In other words, argues Pius X, patriotism is nourished rather than negated by the Church. Being Catholic does not mean repudiating one’s national identity, but that there is a higher plane, an imperium of Christ whereby men of all nations may be joined in communion.

Before it became fashionable to pretend that nations can be woven purely out of thin air and democratic ideology, it was universally understood that a nation is something like a great, multifaceted family, and that the normative way of belonging to this family is by being born into it. For the sake of those whom our politically correct climate has rendered squeamish and hypersensitive, I suppose I should add that this hardly implies an unwholesomely rigid ethno-nationalism. For a person might be adopted into or marry into a nation, just as one might be adopted into or marry into a family.
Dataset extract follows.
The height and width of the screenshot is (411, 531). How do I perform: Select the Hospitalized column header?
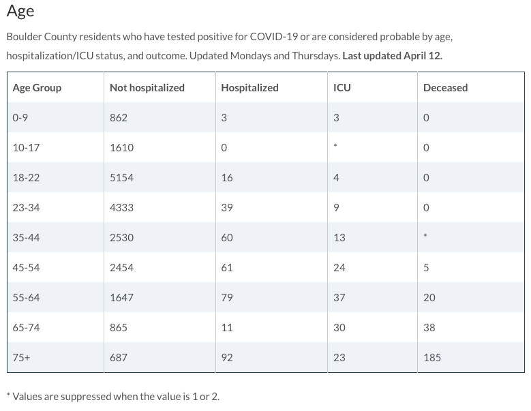point(249,88)
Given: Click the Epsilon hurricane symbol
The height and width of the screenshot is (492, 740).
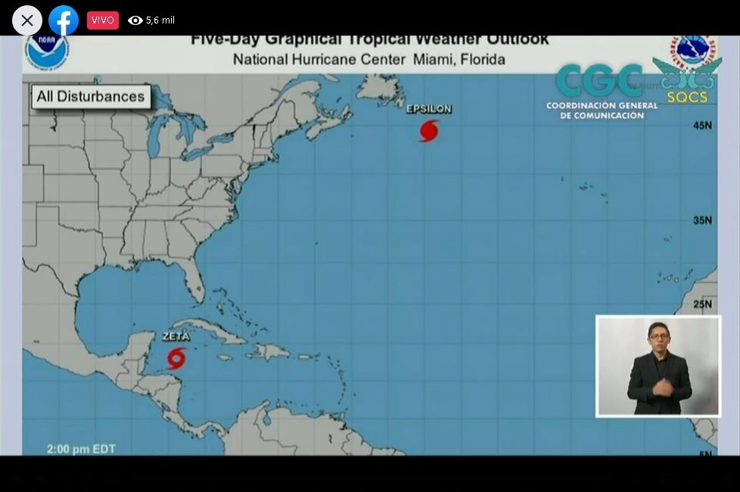Looking at the screenshot, I should pos(429,130).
Here arises a critical point: to be adopted into or marry into a family, surely, the family must exist. It must have some very distinct core identity. Likewise, to be adopted into or marry into a nation, the nation must exist. That is, it must be a coherent community with its own distinct heritage, shared history, and common memories, not a random assemblage of disconnected individuals from anywhere and everywhere. Thus, attempts to make the family more “open” and “inclusive” run exactly parallel to attempts to make the nation more “open” and “inclusive.” Such efforts dissolve and render meaningless the very institutions they purport to improve. The unnatural and dysfunctional 21st-century “family” and the post-cultural, egalitarian “nation” are two expressions of one and the same project.

Here, then, are the fundamental reasons for the populist revolt that grabbed British and American headlines in 2016, as well as for the extraordinary overt hostility some wags call “Trump Derangement Syndrome.” The West is in the throes of a cultural and even metaphysical civil war. On one side of an unbridgeable chasm stand proponents of equality and inclusivity, who see it as self-evident that we must accord the same consideration to everyone, regardless of where he comes from; how he relates to us; and whether he is a kinsman, a longstanding neighbor, or a total stranger. When they are liberal Catholic, such proponents of equality and inclusivity are wont to identify their moral perspective as the very essence of Christian ethics, and, in their view, to deviate from such a perspective is to compromise if not betray the Gospel. On the other side of the chasm stand those who emphasize a commitment to their respective hometowns, home states, and homelands and who deeply resent the ostentatious zeal so often exhibited by would-be humanitarians sheltered from the consequences of globalist policies. When such populists and counter-globalists are Catholic, their inclination is to point out with alarm the way Church teachings have been oversimplified, truncated, and even distorted for the sake of what looks very much like Rousseau’s fetish of the noble savage.

As an unabashed counter-globalist myself, I must add that we have figures such as Saint Augustine on our side. “Since one cannot help everyone,” says the author of De Doctrina Christiana, “one has to be concerned with those who by reason of place, time, or circumstances, are by some chance more tightly bound to you.” In practice, this suggests that charity begins at home, that we owe greater attention to our neighbors, kin, and countrymen than to those on the far side of the world.

Needless to say, by the standards prevailing in many parishes today, Augustine’s teaching is petty and provincial, if not “xenophobic,” and must be revised to conform with modern sensibilities. It seems to me, though, that the new and improved gospel preached by globalists has more to do with the Tower of Babel than with Christ.